Fifth Chapter

14.8K 942 109
                                    

Denny Prayoga.

***

Semalam gue enggak bisa tidur, mikirin omongannya Denny. Yang secara officiall mengumumkan bahwa dia akan mendekati gue. Ini pertama kalinya, ada laki-laki yang mau berhubungan dekat sama gue, lebih dari teman. Bukan gue enggak laku, karena yang lain hanya berani memberi kode.

Seperti abang-abang kernet metromini yang kadang suka colek pinggang dan gue bisa enggak bayar kalau naik. Atau mamang tukang ojek muda yang suka banget ngasih diskon. Katanya karena gue masih anak sekolah. Atau ibu-ibu tukang sayur keliling komplek, yang setiap ada gue, pas hari Minggu biasanya, Mbak Walmi kalau belanja harganya dikasih murah. Alasannya karena ada gue. Jangan tanya kenapa gue ikutan mbak Walmi belanja sayur ya, enggak bakalan gue jawab.

Itu kan semua kode ya. Enggak mirip si Denny yang langsung main tembak ingin melakukan pendekatan.

Belum lagi pernikahan mama dan om Ruli yang makin dekat. Bahkan mama udah mulai mewanti-wanti gue agar mengepak barang-barang yang nanti akan gue bawa ke rumah baru gue. Rumahnya om Ruli. Gue enggak excited, lha orang koh Daniel enggak tinggal disana. Malah nanti gue bakal ketemu si ganjen manja Jordan tiap hari. Males gue.

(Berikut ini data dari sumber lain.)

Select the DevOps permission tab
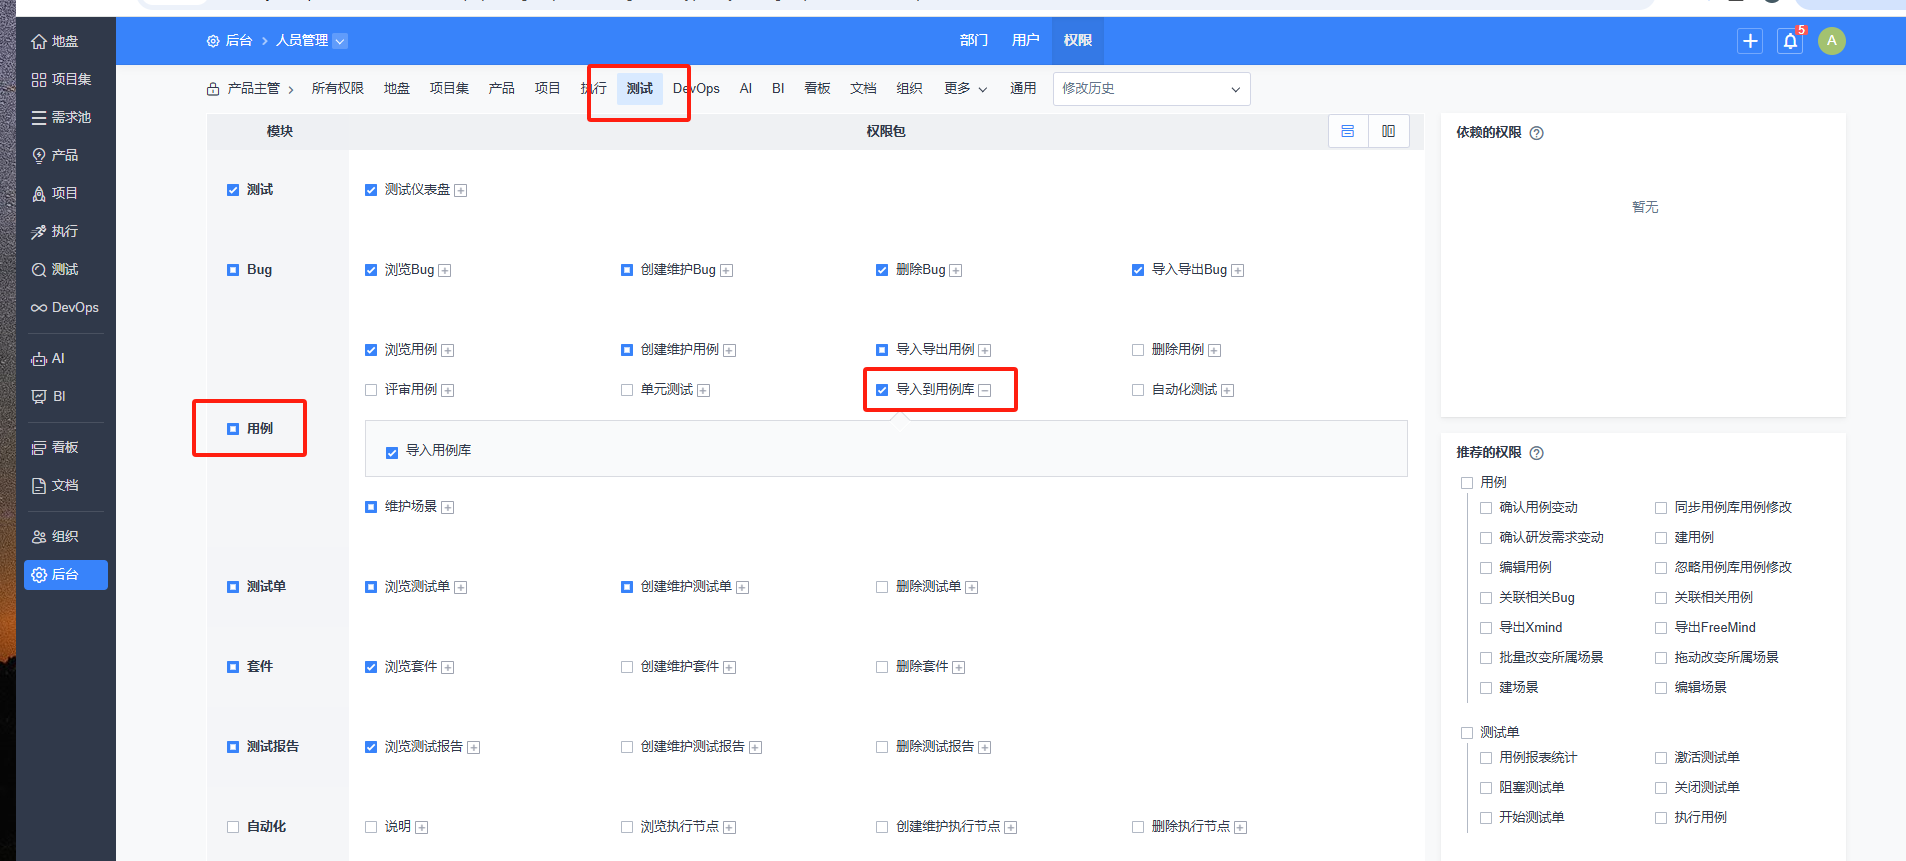The height and width of the screenshot is (861, 1906). pyautogui.click(x=697, y=89)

Rumah mama tidak dijual. Yah, itung-itung sebagai investasi begitulah. Mbak Walmi juga bakalan masih mengurus rumah kok. Biar rumahnya tetap bersih, jadi sewaktu-waktu gue atau Andrea pengen balik karena kangen, rumahnya masih terawat.

"Be, ajarin yang ini dong. Ini rumusnya gimana ya?" Ale, yang dari tadi sibuk menyalin PR Matematika gue, kini beringsut mendekat. Gue bisa mencium bau Axe coklat di tubuhnya. Buat pelajar menegah kayak kita nih ya, parfum Axe itu udah lumayan kalau kita beli pakai uang saku kita sendiri.

Gue melihat Ale menunjuk soal nomor tiga. Gue suka Ale enggak asal contek. Kalau dia paham, dia akan langsung salin. Kalau dia kurang mengerti, dia akan bertanya sama gue, kenapa jawabannya bisa begitu. Takut nanti dia disuruh maju dan menjelaskan jawabannya.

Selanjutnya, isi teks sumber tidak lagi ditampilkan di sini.